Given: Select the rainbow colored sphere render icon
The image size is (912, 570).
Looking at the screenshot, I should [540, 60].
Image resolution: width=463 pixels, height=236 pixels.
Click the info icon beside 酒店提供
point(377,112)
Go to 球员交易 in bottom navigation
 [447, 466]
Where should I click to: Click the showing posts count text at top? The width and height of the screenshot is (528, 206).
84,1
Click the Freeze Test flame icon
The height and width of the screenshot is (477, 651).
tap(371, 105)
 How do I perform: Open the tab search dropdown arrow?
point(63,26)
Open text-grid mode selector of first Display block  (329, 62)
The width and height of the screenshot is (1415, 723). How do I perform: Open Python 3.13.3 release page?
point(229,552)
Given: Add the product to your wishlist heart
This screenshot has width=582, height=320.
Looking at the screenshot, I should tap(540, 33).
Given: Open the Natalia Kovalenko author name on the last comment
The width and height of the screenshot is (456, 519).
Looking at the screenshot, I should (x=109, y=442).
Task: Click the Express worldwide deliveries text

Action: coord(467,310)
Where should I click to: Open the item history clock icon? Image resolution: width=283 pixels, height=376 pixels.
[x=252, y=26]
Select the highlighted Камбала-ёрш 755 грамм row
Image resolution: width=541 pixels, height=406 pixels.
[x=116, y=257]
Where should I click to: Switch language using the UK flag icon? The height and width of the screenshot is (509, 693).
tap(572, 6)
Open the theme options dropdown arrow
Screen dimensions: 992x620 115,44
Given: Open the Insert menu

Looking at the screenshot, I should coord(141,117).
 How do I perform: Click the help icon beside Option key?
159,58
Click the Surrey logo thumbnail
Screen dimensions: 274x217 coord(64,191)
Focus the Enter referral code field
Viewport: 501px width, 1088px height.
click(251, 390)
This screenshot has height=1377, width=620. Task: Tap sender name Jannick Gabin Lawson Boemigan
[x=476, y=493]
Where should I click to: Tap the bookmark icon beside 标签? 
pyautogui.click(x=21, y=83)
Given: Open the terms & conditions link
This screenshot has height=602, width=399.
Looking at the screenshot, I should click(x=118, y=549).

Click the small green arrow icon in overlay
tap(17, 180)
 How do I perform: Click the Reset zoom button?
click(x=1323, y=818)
──────
Give every one of the records above as a Markdown table with two columns, Row for a running number and Line for the text, one line per row and blank lines omitted.

| Row | Line |
|---|---|
| 1 | Given: Select the rainbow colored sphere render icon |
| 2 | The image size is (912, 570). |
| 3 | Looking at the screenshot, I should [540, 60]. |
| 4 | Image resolution: width=463 pixels, height=236 pixels. |
| 5 | Click the info icon beside 酒店提供 |
| 6 | point(377,112) |
| 7 | Go to 球员交易 in bottom navigation |
| 8 |  [447, 466] |
| 9 | Where should I click to: Click the showing posts count text at top? The width and height of the screenshot is (528, 206). |
| 10 | 84,1 |
| 11 | Click the Freeze Test flame icon |
| 12 | The height and width of the screenshot is (477, 651). |
| 13 | tap(371, 105) |
| 14 |  How do I perform: Open the tab search dropdown arrow? |
| 15 | point(63,26) |
| 16 | Open text-grid mode selector of first Display block  (329, 62) |
| 17 | The width and height of the screenshot is (1415, 723). How do I perform: Open Python 3.13.3 release page? |
| 18 | point(229,552) |
| 19 | Given: Add the product to your wishlist heart |
| 20 | This screenshot has width=582, height=320. |
| 21 | Looking at the screenshot, I should tap(540, 33). |
| 22 | Given: Open the Natalia Kovalenko author name on the last comment |
| 23 | The width and height of the screenshot is (456, 519). |
| 24 | Looking at the screenshot, I should (x=109, y=442). |
| 25 | Task: Click the Express worldwide deliveries text |
| 26 | Action: coord(467,310) |
| 27 | Where should I click to: Open the item history clock icon? Image resolution: width=283 pixels, height=376 pixels. |
| 28 | [x=252, y=26] |
| 29 | Select the highlighted Камбала-ёрш 755 грамм row |
| 30 | Image resolution: width=541 pixels, height=406 pixels. |
| 31 | [x=116, y=257] |
| 32 | Where should I click to: Switch language using the UK flag icon? The height and width of the screenshot is (509, 693). |
| 33 | tap(572, 6) |
| 34 | Open the theme options dropdown arrow |
| 35 | Screen dimensions: 992x620 115,44 |
| 36 | Given: Open the Insert menu |
| 37 | Looking at the screenshot, I should coord(141,117). |
| 38 |  How do I perform: Click the help icon beside Option key? |
| 39 | 159,58 |
| 40 | Click the Surrey logo thumbnail |
| 41 | Screen dimensions: 274x217 coord(64,191) |
| 42 | Focus the Enter referral code field |
| 43 | Viewport: 501px width, 1088px height. |
| 44 | click(251, 390) |
| 45 | This screenshot has height=1377, width=620. Task: Tap sender name Jannick Gabin Lawson Boemigan |
| 46 | [x=476, y=493] |
| 47 | Where should I click to: Tap the bookmark icon beside 标签?  |
| 48 | pyautogui.click(x=21, y=83) |
| 49 | Given: Open the terms & conditions link |
| 50 | This screenshot has height=602, width=399. |
| 51 | Looking at the screenshot, I should click(x=118, y=549). |
| 52 | Click the small green arrow icon in overlay |
| 53 | tap(17, 180) |
| 54 |  How do I perform: Click the Reset zoom button? |
| 55 | click(x=1323, y=818) |